• Task instructions: Search the records for the string "Given" and return each line that has it.
= = = =
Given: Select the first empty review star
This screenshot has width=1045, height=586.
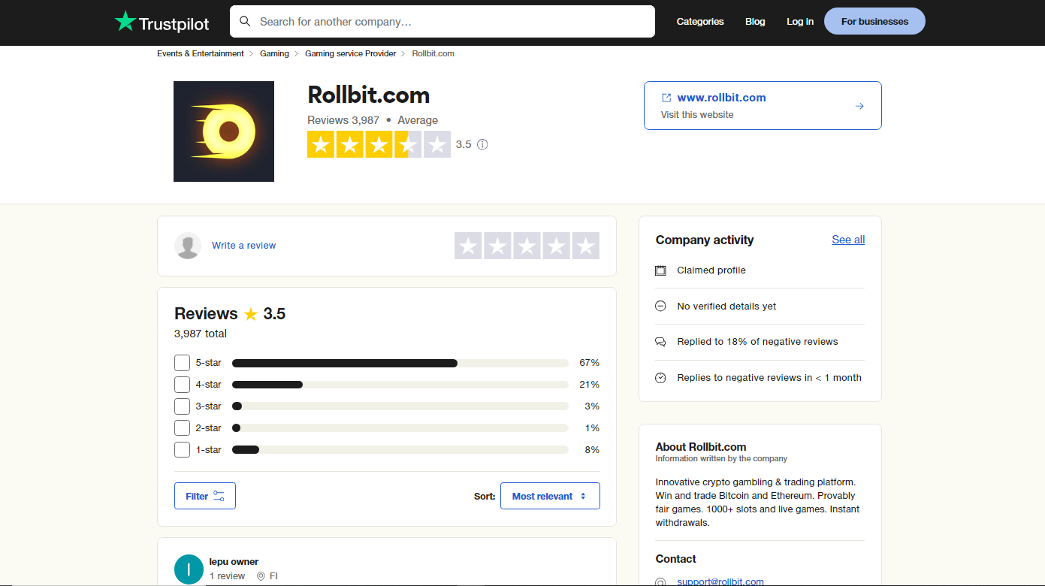Looking at the screenshot, I should tap(468, 246).
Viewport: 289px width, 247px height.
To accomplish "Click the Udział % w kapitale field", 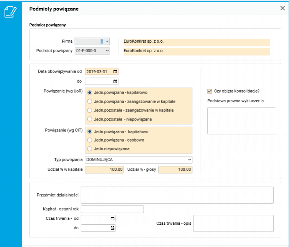I will coord(105,170).
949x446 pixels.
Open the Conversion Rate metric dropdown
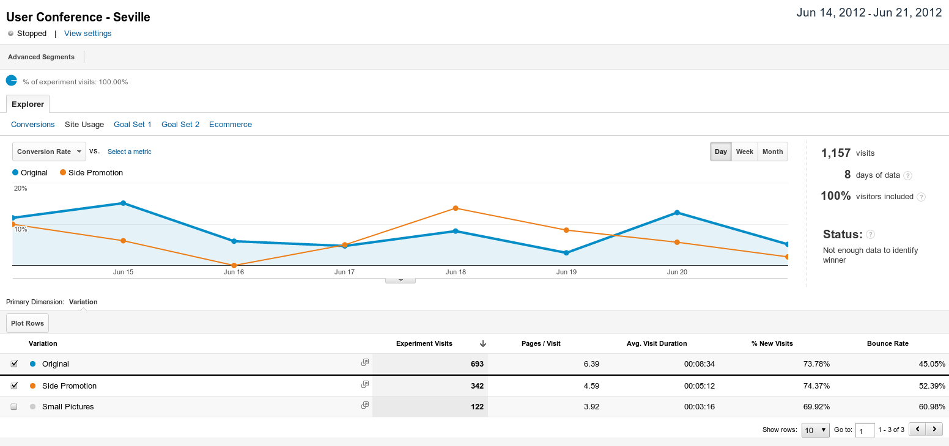(49, 152)
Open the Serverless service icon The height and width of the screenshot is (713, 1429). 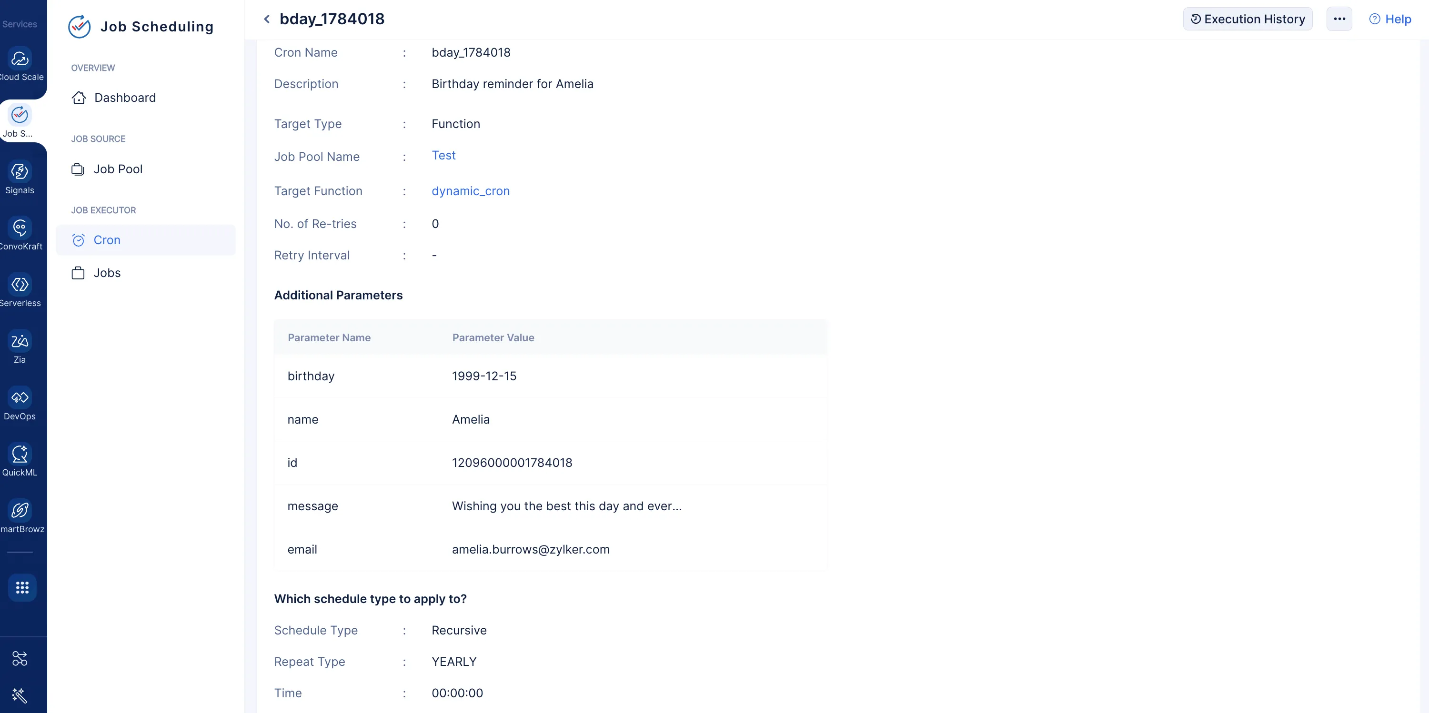point(20,284)
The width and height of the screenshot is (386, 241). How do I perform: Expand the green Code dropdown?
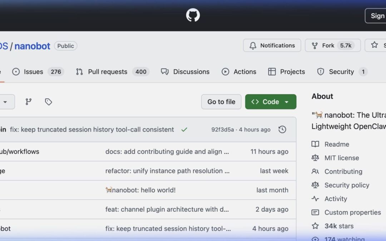pos(271,102)
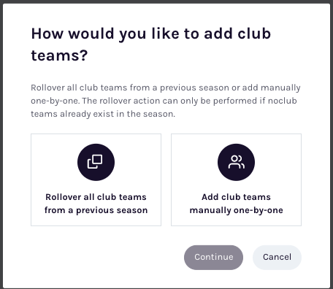The height and width of the screenshot is (289, 333).
Task: Select the dark circle above Add club teams
Action: point(236,162)
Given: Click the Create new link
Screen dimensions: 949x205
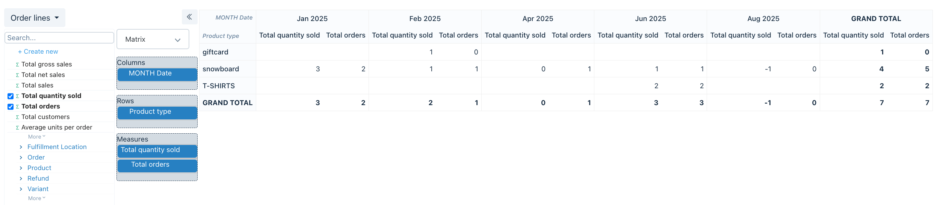Looking at the screenshot, I should pos(38,51).
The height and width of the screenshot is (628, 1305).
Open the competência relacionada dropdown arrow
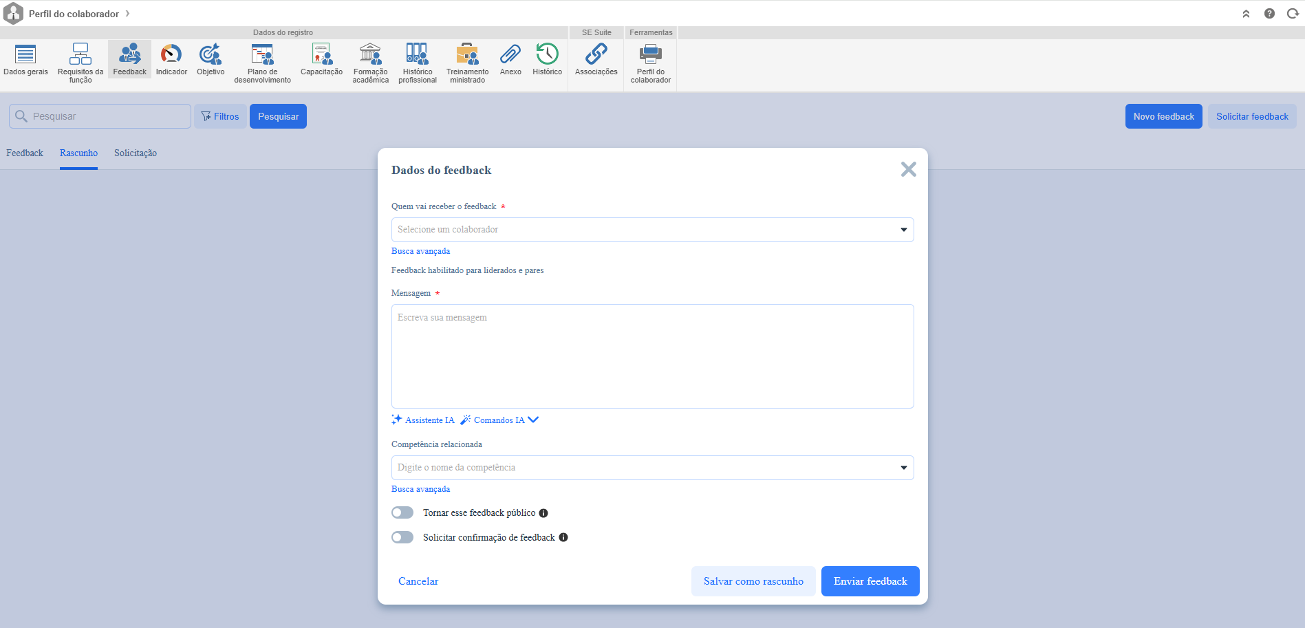903,468
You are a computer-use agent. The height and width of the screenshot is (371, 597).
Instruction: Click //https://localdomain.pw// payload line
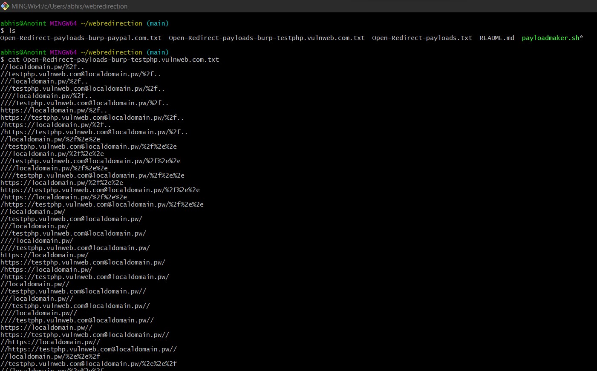click(50, 342)
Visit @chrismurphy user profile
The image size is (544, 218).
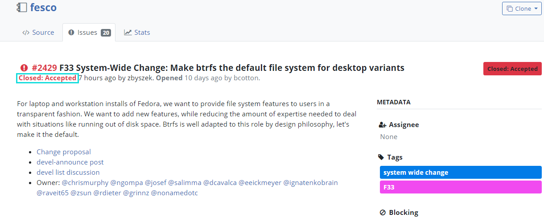[x=84, y=183]
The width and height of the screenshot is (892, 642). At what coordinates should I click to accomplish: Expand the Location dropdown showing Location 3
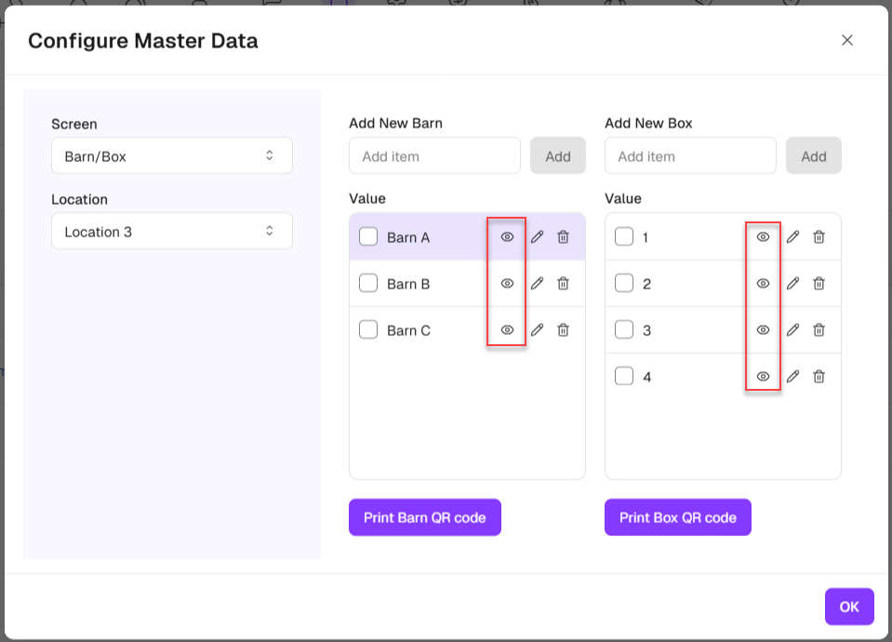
= = = =
• Output for this exercise:
Given: Select the first empty review star
Given: Click the Create new link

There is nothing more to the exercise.